The K-5 Air Coach, also of 1929, had similar dimensions to the K-2 and K-3 but was fitted with three 100 hp five-cylinder Kinner K-5 engines. The extra power enabled heavier loads to be carried and in addition to eight new-build aircraft, one earlier aircraft was converted to this standard.

Kreutzer's operations were suspended in 1931 and no further development was undertaken. The firm was reorganized as the Air Transport Manufacturing Co in 1935 and a T-6 design was developed, but no production materialised.

==Operational history==
The Air Coach series of aircraft were used by small air transport operators in the United States and in Mexico. At least one was modified for agricultural aviation and others were latterly acquired by private owners. The design featured a heated and ventilated cabin and shatterproof glass glazing.

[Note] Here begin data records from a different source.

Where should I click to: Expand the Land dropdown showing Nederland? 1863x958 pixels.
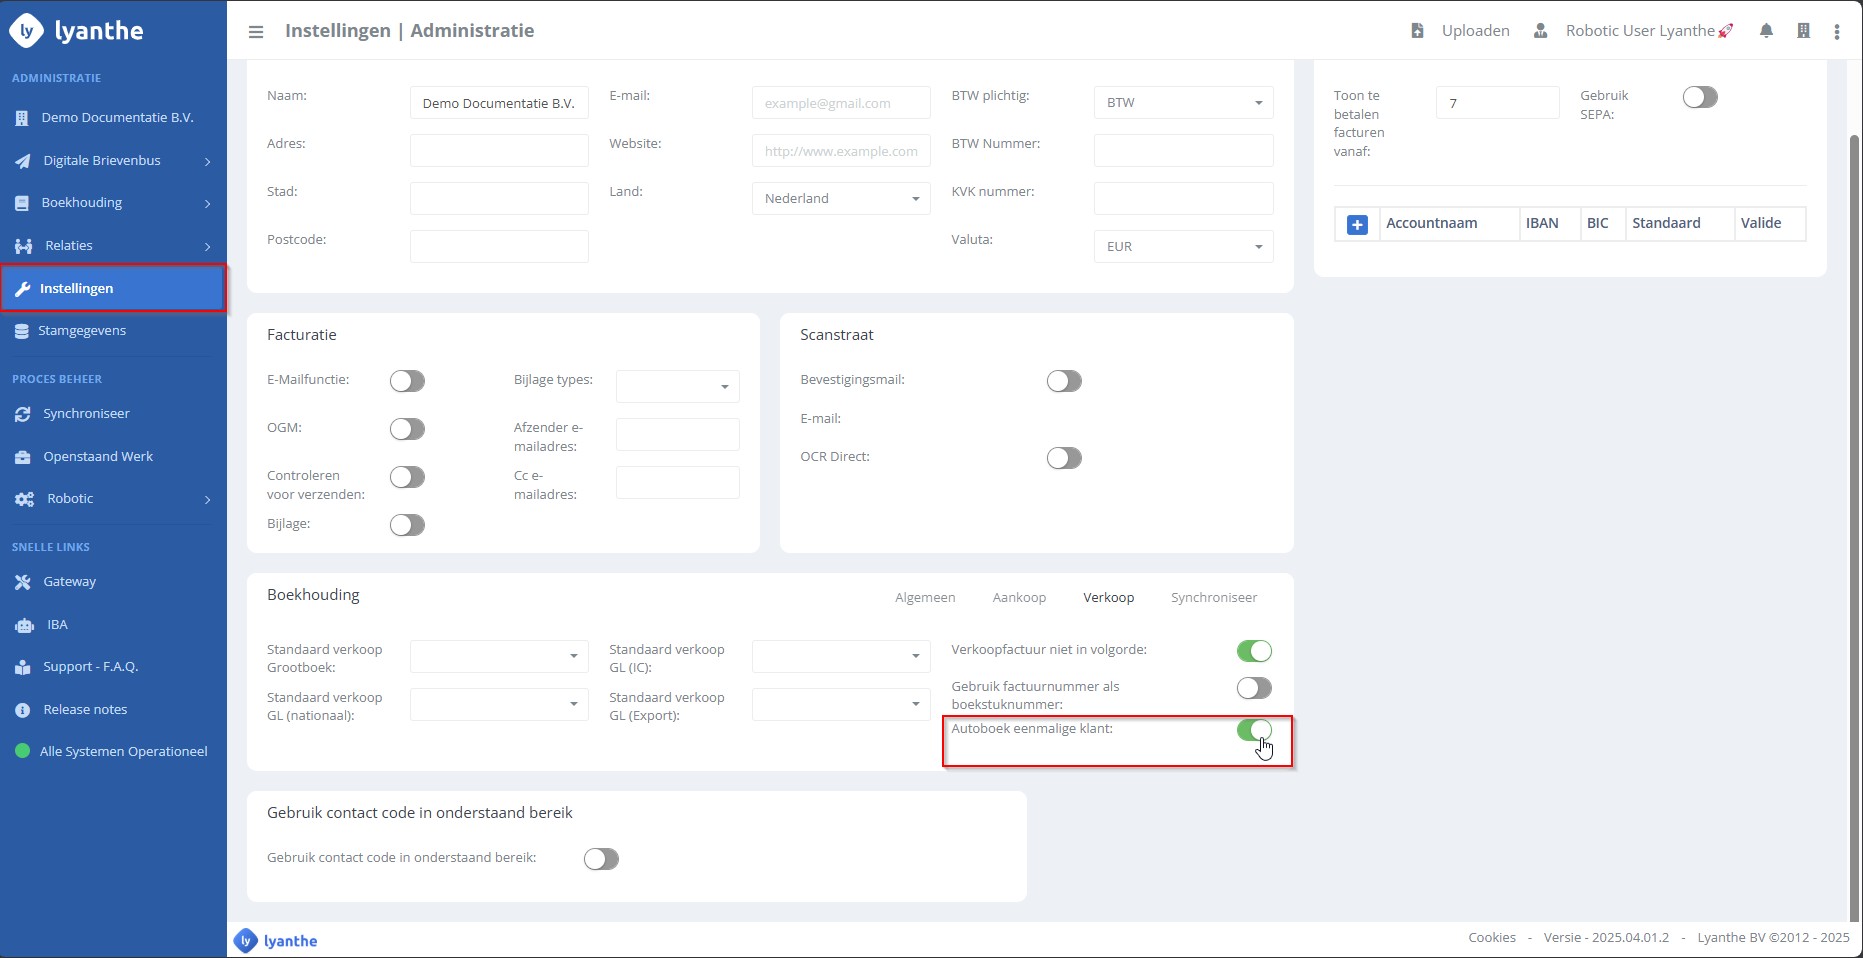[x=840, y=199]
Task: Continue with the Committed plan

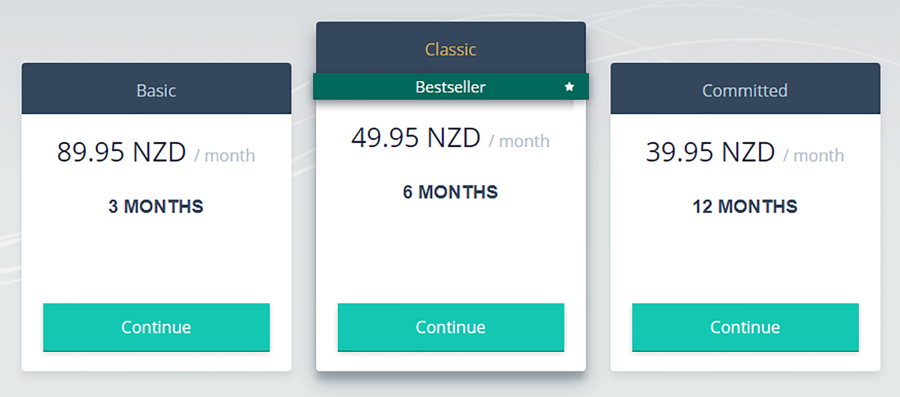Action: tap(745, 328)
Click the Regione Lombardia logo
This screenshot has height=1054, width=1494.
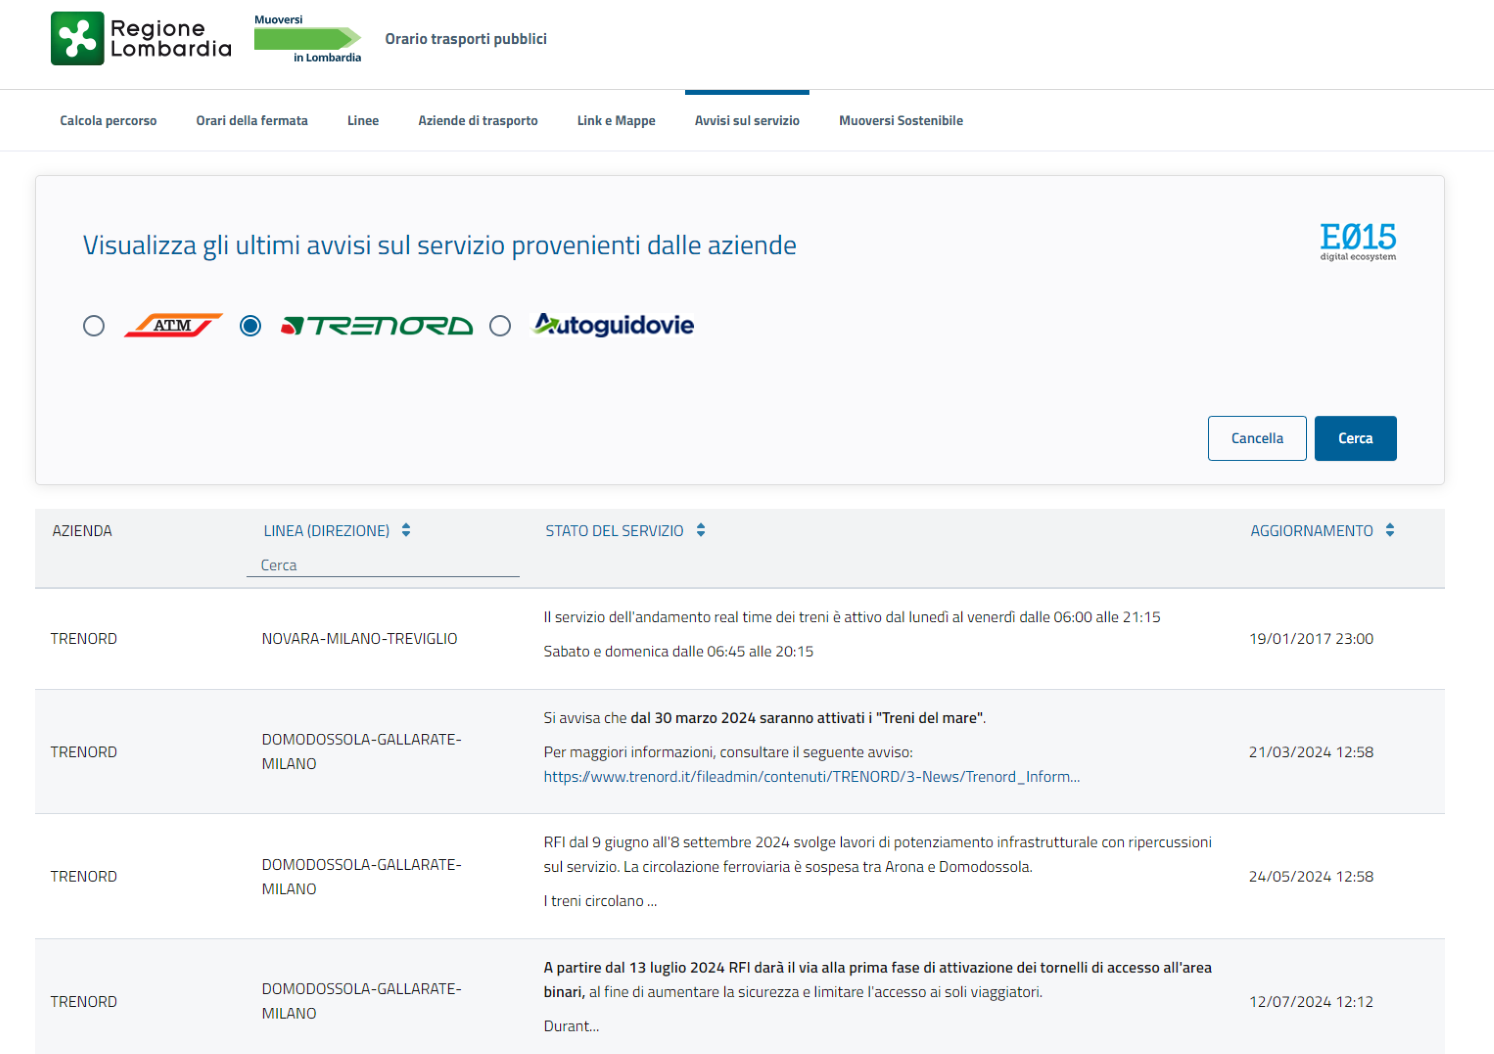click(141, 39)
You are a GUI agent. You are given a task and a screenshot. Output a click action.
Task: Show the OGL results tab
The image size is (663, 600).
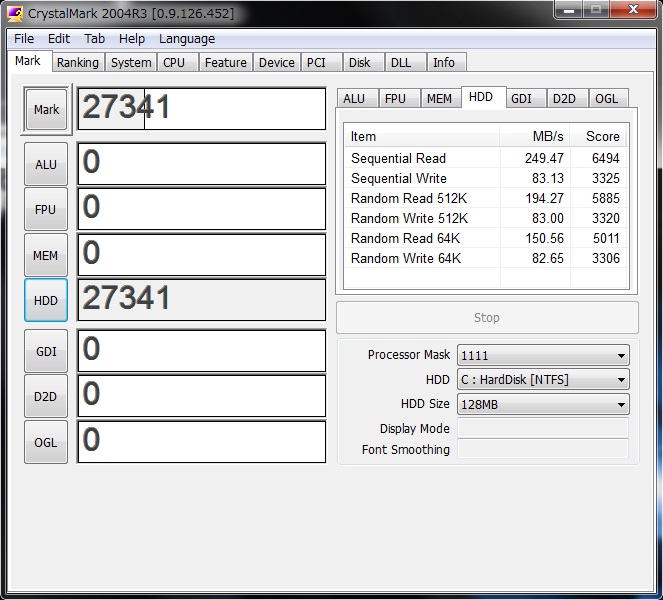[606, 98]
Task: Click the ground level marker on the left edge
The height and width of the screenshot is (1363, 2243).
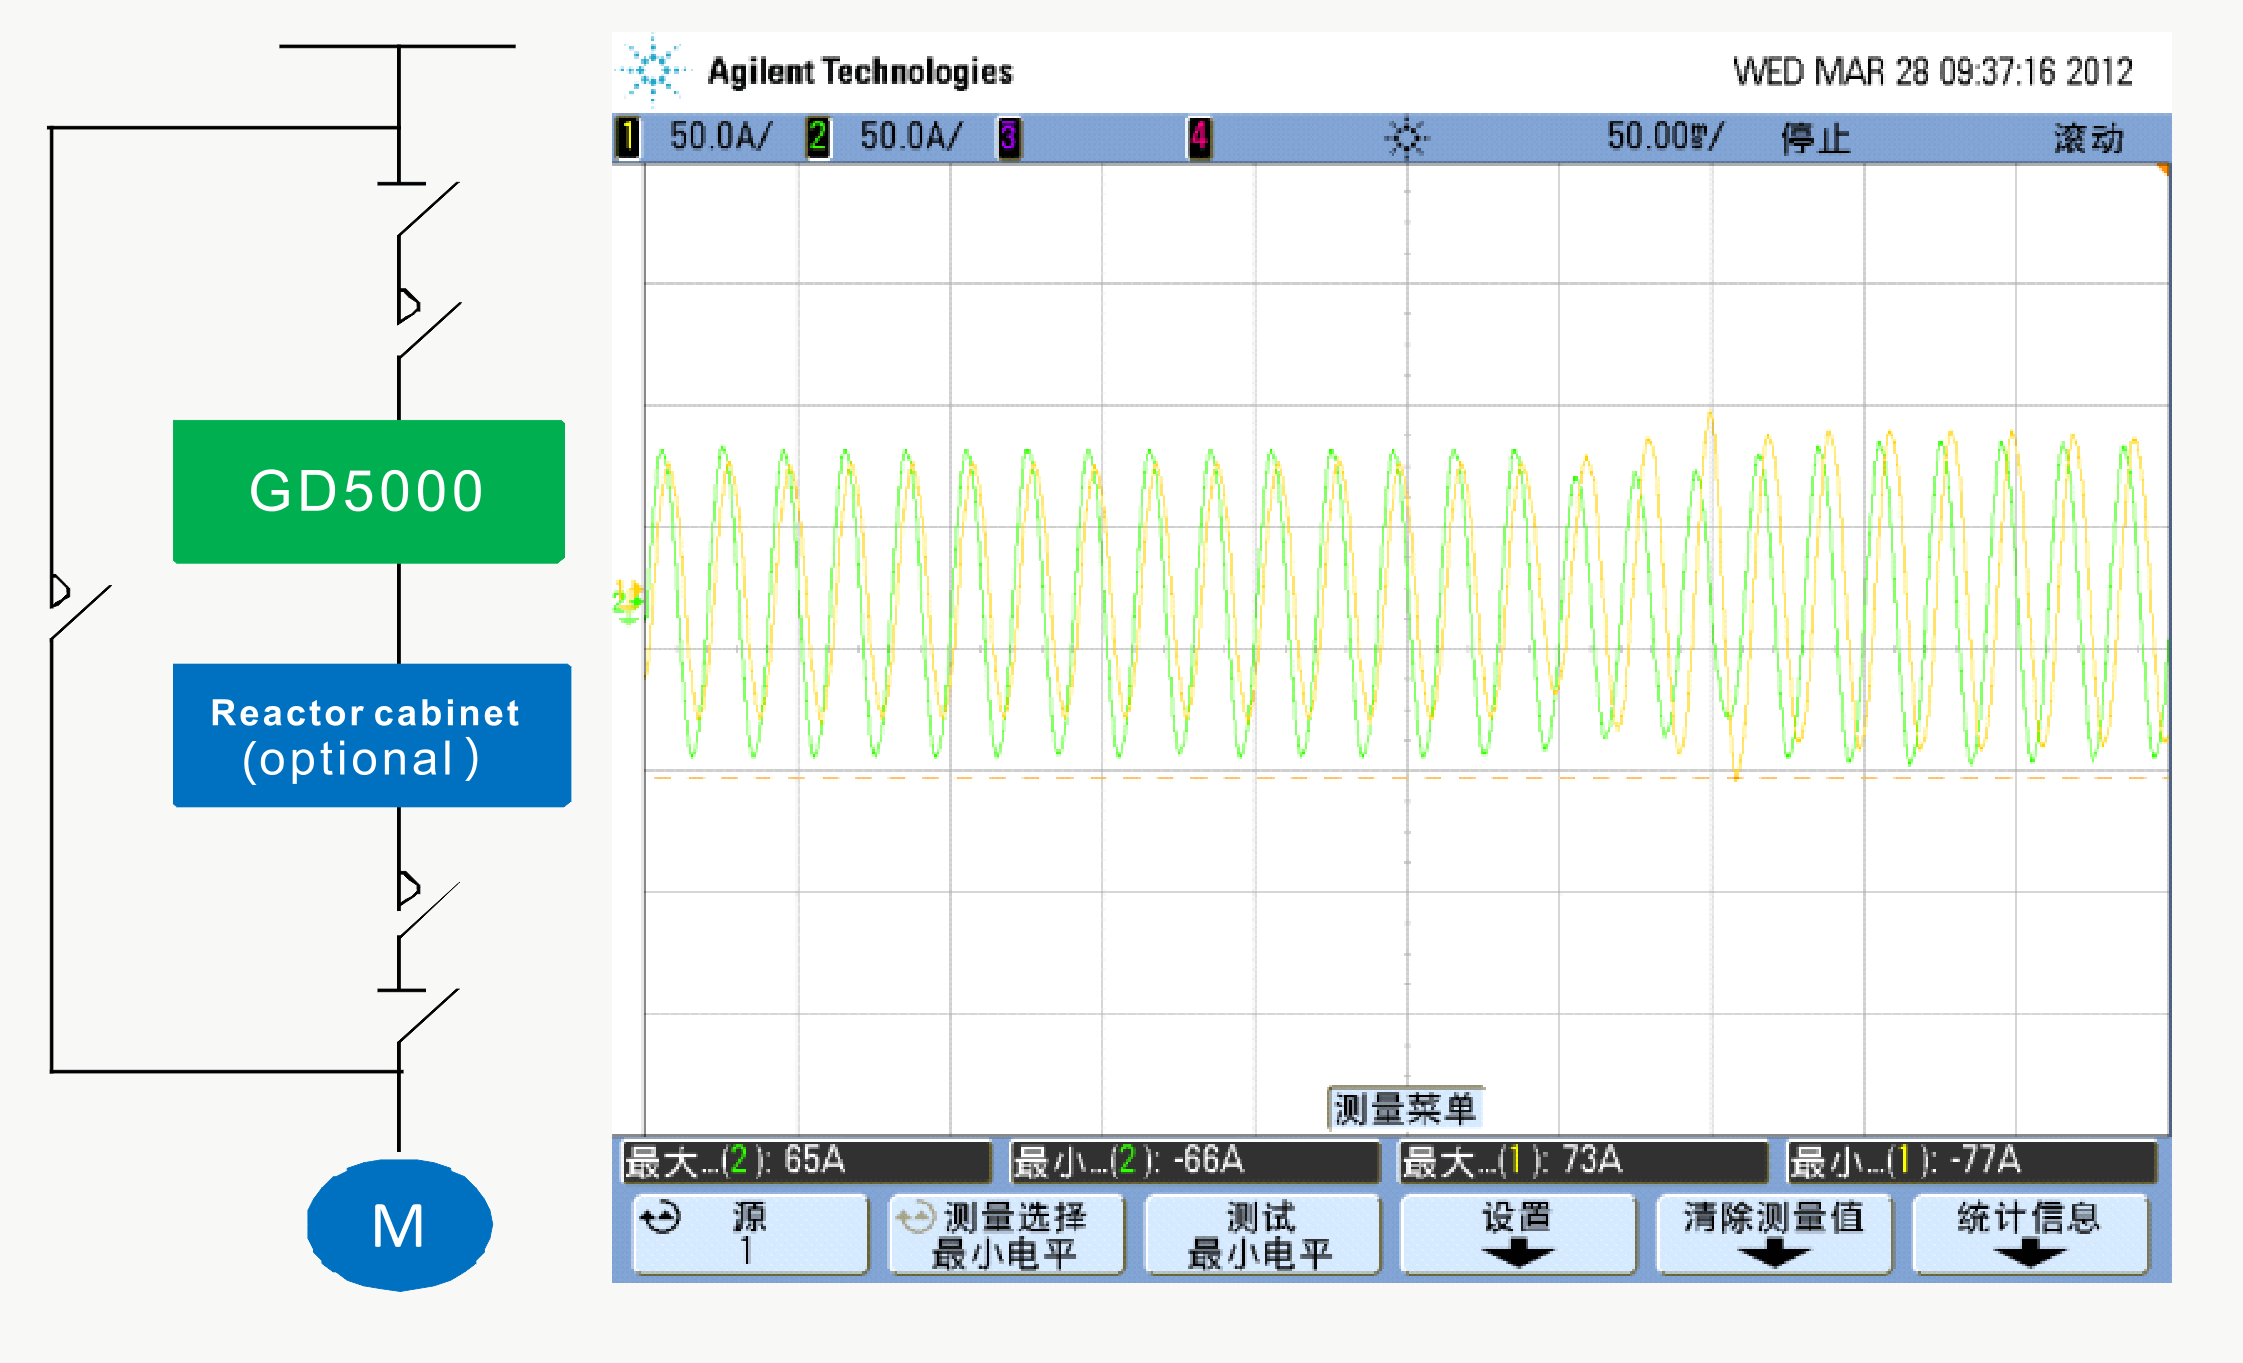Action: coord(628,602)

The sole survivor N612A was originally a K-2, but was upgraded to K-3 and then to K-5 standard. It was sold to Mexico in 1931 as XB-AHO and was flown by La Compania Aeronautica De La Sierra on routes from Parral to local silver and other mining operations in inaccessible territory. It carried equipment and personnel to the mines and valuable ores on the return journey. It was sold in 1939 for operations from Chihuahua. After becoming derelict, it was recovered using pack animals and is now maintained airworthy by the private Golden Wings Air Museum near Minneapolis Minnesota.

==Variants==
- K-1
  3 x 65 hp Velie M-5 engines Span 48' 6", length 28' 6" (1 built)
- K-2
  1 x 90 hp and 2 x 60 hp LeBlond engines. Span 48' 10", length 33' 6" (4 built)
- K-3
  3 x 90 hp LeBlond TD engines. Dimensions as K-2 (2 built and 2 conversions)
- K-4
  designation not used
- K-5
  3 x 100 hp five cylinder Kinner K5 engines (8 built)
- T-6
  3 x 100 hp five cylinder Kinner K5 engines
- Air Transport T-6
  Revived in 1935 by the General-Western Aero Corp Ltd. and Air Transport Mfg Co.